Menteri Koordinator Bidang Perekonomian Airlangga Hartarto mengatakan, ”antusiasme Asosiasi Bisnis dari negara-negara mitra dagang Indonesia menghadiri acara ini, menunjukkan keseriusan mereka untuk memahami UU Cipta Kerja, yang nantinya tentu akan mempengaruhi bentuk kerja sama bisnis dan investasi di masa yang akan datang.”
Kegiatan sosialisasi membahas sejumlah isu penting dalam beberapa klaster UU Cipta Kerja, antara lain klaster terkait Perpajakan, Lingkungan Hidup, Ketenagakerjaan, Kemudahan Berusaha, dan terkait dengan Daftar Prioritas Investasi.
Substansi klaster terkait Perpajakan antara lain: Penghapusan PPh Badan; Pengecualian Inbound Dividen, Non Objek PPh, dan Penyertaan Modal dalam Aset (imbreng) tidak terutang PPN; relaksasi hak Pengkreditan Pajak Masukan bagi Pengusaha Kena Pajak (PKP); pengaturan ulang dalam sanksi administrasi pajak dan imbalan bunga; penentuan subjek pajak orang pribadi; penerbitan surat tagihan pajak (STP) daluwarsa 5 tahun; pemajakan transaksi elektronik dan pencantuman Nomor Induk Kependudukan (NIK) yang tidak memiliki NPWP dalam faktur pajak.
Untuk memberi kemudahan dalam memperoleh persetujuan lingkungan, UU Cipta Kerja mengubah, menghapus, atau menetapkan pengaturan baru atas ketentuan Perizinan Berusaha terkait AMDAL, standar dan izin lingkungan dan uji kepatuhan lingkungan sebagaimana diatur dalam UU No. 32 Tahun 2009 tentang Perlindungan dan Pengelolaan Lingkungan Hidup.
UU Cipta Kerja diarahkan pada perbaikan ketentuan operasional terkait sistem perizinan yang terintegrasi dan penyederhanaan proses persetujuan lingkungan untuk meningkatkan ease of doing business, dengan tetap memenuhi syarat perlindungan lingkungan sesuai prinsip dan konsep dasar AMDAL.

DATA YANG DIBERIKAN:
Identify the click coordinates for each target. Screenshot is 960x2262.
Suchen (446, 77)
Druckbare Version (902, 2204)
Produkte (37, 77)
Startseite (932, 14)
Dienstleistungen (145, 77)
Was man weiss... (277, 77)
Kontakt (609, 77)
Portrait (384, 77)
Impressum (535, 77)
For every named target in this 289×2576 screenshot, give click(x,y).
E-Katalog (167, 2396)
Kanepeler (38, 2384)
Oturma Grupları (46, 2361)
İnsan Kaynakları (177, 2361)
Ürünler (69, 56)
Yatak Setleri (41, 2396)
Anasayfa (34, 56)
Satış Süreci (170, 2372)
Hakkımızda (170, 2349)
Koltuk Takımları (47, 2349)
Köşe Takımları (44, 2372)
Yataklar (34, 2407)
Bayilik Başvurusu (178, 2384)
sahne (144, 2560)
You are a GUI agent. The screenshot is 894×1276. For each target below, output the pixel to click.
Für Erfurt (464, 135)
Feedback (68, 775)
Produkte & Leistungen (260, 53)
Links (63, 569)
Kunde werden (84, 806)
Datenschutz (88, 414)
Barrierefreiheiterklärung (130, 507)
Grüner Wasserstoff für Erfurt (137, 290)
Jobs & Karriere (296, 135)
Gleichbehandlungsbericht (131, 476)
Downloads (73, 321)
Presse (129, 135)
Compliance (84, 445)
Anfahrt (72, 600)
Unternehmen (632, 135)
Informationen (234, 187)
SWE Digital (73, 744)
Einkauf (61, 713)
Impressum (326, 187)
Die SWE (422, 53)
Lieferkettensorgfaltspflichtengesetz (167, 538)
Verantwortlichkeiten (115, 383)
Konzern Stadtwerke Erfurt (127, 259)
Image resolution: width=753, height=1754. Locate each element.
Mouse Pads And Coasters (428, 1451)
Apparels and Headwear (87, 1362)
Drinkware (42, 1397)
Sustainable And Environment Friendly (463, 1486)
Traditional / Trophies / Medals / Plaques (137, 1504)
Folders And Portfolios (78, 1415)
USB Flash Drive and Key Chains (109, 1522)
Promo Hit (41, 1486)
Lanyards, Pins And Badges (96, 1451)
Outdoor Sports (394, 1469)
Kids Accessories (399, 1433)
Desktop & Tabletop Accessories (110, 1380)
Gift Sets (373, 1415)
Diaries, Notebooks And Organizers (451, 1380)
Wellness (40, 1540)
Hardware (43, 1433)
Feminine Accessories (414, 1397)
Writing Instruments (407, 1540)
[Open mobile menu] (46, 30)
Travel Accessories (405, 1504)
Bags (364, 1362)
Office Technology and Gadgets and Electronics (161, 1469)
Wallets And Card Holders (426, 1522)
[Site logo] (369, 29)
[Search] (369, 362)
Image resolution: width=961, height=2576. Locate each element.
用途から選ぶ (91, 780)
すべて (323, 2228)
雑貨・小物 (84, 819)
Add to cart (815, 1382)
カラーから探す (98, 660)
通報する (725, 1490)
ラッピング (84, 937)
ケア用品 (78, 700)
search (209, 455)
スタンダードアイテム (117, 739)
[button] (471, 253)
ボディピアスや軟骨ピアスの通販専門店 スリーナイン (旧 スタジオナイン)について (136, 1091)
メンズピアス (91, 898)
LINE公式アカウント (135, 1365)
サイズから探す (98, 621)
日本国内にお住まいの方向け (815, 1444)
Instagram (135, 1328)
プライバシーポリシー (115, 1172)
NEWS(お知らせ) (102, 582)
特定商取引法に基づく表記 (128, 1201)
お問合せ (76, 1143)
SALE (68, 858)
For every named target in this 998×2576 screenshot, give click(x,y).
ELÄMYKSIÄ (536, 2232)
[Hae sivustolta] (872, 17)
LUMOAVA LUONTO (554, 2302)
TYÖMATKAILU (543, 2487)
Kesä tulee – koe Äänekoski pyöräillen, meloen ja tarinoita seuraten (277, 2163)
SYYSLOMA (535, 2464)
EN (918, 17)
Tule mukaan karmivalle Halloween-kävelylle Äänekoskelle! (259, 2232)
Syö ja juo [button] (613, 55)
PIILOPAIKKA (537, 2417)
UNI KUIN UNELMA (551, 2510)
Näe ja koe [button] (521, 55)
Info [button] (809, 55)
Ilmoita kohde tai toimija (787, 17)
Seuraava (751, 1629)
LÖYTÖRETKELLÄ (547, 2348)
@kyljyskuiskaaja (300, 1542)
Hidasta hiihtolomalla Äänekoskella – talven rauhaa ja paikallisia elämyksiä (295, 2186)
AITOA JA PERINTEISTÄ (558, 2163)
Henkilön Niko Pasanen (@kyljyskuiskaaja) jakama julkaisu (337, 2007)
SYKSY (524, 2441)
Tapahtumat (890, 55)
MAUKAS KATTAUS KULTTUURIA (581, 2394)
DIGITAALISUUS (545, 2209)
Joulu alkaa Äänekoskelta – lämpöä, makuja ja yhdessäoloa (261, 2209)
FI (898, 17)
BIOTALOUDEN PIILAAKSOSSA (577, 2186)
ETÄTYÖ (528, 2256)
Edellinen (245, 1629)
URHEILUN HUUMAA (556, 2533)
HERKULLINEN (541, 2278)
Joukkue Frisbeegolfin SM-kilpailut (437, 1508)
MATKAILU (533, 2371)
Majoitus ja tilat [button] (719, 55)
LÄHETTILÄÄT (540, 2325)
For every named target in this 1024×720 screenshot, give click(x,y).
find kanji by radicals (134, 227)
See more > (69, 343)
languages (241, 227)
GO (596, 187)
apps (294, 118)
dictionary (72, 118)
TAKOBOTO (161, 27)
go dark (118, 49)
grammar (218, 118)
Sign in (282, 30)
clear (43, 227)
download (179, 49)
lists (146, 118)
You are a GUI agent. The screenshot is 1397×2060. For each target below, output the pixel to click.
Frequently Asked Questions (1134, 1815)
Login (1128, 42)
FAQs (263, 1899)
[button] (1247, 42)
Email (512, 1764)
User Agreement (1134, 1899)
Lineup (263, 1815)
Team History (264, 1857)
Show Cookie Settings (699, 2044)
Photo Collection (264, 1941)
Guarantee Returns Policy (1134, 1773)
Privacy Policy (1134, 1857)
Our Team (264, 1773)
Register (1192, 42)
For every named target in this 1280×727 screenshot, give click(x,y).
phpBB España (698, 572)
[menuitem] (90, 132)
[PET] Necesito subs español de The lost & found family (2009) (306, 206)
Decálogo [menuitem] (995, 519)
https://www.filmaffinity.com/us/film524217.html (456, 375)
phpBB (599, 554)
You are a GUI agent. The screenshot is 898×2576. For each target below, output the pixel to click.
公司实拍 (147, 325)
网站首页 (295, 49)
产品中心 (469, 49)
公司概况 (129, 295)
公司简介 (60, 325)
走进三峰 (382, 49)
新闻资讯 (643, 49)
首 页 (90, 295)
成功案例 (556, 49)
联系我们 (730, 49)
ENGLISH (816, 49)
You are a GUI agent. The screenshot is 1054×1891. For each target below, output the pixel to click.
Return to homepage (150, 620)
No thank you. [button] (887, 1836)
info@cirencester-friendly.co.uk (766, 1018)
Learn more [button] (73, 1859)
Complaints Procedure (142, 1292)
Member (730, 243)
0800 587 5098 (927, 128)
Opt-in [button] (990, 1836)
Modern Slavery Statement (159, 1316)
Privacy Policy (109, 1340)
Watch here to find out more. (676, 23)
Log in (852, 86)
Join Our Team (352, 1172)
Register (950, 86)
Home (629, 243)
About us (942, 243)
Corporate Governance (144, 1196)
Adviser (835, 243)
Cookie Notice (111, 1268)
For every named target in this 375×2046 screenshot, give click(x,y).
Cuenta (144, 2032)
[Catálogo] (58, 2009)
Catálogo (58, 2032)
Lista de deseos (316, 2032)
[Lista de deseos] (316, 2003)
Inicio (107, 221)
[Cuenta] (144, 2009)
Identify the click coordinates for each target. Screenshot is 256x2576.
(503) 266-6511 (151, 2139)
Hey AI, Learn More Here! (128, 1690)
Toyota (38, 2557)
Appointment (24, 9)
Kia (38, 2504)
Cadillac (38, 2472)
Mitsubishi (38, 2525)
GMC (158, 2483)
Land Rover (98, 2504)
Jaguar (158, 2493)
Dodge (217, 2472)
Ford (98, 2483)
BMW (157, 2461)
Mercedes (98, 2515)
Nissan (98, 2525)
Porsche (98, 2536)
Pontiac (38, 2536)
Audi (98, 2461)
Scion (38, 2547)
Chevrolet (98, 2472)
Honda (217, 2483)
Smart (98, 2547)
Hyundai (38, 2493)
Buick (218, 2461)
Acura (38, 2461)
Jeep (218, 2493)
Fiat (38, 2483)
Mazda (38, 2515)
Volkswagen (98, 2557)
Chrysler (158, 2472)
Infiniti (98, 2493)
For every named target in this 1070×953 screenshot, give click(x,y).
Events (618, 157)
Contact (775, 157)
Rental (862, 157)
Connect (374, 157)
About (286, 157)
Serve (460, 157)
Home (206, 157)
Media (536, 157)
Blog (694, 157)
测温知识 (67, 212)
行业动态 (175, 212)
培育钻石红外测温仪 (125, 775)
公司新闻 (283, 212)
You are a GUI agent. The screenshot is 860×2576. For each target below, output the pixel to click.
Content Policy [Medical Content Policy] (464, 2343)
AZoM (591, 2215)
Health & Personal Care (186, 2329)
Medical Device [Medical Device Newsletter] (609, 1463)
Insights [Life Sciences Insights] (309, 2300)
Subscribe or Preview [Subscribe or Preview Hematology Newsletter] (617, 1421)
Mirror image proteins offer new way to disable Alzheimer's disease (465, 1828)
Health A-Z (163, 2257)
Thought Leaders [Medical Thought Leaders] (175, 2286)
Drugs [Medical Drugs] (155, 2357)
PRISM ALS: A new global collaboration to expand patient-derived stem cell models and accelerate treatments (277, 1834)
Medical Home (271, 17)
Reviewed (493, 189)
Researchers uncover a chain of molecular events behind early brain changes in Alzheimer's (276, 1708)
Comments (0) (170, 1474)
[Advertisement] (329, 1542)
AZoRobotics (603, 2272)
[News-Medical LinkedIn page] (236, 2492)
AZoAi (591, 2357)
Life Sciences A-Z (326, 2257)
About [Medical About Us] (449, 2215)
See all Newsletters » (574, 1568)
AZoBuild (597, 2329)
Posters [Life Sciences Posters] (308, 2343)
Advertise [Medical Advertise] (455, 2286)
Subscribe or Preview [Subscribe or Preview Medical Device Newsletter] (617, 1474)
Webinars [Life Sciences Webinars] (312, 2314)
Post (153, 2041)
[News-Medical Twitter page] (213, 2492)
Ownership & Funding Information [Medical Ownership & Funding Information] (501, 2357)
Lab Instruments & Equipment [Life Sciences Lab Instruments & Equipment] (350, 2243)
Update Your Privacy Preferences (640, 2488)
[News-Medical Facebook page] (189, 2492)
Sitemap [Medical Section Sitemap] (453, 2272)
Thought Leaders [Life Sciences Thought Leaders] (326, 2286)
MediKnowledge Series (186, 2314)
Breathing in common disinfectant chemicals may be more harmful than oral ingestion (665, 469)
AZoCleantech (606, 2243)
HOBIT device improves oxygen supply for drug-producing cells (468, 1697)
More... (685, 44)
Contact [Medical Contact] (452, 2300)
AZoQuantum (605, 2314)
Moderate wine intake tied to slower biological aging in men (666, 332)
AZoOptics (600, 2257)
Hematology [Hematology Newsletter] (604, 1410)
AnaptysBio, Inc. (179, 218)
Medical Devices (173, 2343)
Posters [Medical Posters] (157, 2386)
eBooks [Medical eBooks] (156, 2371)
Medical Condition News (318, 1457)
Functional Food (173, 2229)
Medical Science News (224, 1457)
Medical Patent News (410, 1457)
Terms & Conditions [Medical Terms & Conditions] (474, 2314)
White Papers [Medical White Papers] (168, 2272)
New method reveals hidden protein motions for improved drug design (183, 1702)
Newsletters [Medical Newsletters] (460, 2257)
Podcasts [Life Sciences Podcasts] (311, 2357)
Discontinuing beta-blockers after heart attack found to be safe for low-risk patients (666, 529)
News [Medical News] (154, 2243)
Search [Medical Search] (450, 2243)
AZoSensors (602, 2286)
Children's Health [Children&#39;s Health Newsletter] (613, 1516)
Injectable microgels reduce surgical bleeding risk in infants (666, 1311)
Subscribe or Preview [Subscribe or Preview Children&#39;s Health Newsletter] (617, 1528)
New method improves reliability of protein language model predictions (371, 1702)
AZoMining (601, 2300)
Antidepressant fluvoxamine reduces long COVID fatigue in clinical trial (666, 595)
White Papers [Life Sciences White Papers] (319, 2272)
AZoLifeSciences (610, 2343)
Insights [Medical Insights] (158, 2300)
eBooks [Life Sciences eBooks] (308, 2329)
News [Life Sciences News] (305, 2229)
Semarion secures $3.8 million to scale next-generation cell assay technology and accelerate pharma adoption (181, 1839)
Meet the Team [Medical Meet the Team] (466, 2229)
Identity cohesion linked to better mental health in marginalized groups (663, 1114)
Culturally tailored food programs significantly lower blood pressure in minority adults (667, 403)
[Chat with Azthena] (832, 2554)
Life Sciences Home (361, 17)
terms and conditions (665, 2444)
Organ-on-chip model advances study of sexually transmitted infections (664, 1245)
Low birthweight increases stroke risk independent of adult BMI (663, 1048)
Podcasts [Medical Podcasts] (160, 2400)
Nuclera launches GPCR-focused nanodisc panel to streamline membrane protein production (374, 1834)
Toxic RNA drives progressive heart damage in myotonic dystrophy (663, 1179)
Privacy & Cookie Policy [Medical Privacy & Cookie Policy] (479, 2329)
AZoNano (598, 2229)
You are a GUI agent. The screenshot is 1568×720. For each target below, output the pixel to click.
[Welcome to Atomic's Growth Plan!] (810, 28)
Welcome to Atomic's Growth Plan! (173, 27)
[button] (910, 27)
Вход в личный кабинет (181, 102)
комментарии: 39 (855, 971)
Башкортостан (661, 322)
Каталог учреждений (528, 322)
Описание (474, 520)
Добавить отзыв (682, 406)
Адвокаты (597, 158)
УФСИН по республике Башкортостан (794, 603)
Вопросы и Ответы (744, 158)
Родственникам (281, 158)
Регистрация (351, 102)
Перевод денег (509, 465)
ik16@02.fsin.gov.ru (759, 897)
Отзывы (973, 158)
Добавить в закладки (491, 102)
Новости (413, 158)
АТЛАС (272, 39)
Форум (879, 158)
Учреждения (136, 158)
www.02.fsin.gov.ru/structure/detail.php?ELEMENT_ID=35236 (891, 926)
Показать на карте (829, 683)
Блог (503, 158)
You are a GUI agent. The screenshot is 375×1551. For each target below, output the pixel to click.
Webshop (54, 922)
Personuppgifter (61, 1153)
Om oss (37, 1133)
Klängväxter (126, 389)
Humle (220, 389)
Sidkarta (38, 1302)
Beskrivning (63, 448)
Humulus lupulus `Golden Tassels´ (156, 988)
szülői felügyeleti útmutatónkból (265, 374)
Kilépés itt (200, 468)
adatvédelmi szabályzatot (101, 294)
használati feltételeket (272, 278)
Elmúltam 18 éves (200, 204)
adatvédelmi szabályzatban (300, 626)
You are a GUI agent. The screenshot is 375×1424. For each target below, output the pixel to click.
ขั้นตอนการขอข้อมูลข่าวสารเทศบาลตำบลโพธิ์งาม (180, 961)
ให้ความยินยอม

KETENTUAN TUGAS: Teruskan teks tentang sosialisasi UU Cipta Kerja setelah kalimat terakhirnya. Daftar di atas diambil dari sumber lain.

JAWABAN:
“Acara ini sangat penting, untuk meluruskan persepsi yang sempat beredar di kalangan LSM internasional bahwa UU Cipta Kerja tidak pro lingkungan hidup. Pada kesempatan ini, kita menegaskan kembali komitmen perlindungan dan manajemen lingkungan hidup,” ujar Airlangga.
Di sektor ketenagakerjaan, target dari UU Cipta Kerja adalah untuk menciptakan kesempatan kerja yang lebih luas untuk unemployed workforce, kepastian dan proteksi bagi pekerja/buruh, dan asuransi dan perlindungan hak pekerja yang terimbas pemutusan hubungan kerja (PHK).
UU Cipta Kerja juga diharapkan dapat memperbaiki kemudahan berusaha di Indonesia, dengan mempermudah pengurusan lisensi bisnis melalui pendekatan baru berbasis risiko pada pengurusan lisensi bisnis. Kemudian, perbaikan dalam hal perizinan dasar antara lain dengan mengintegrasikan dan menyederhanakan beberapa undang-undang yang mengatur lisensi dasar.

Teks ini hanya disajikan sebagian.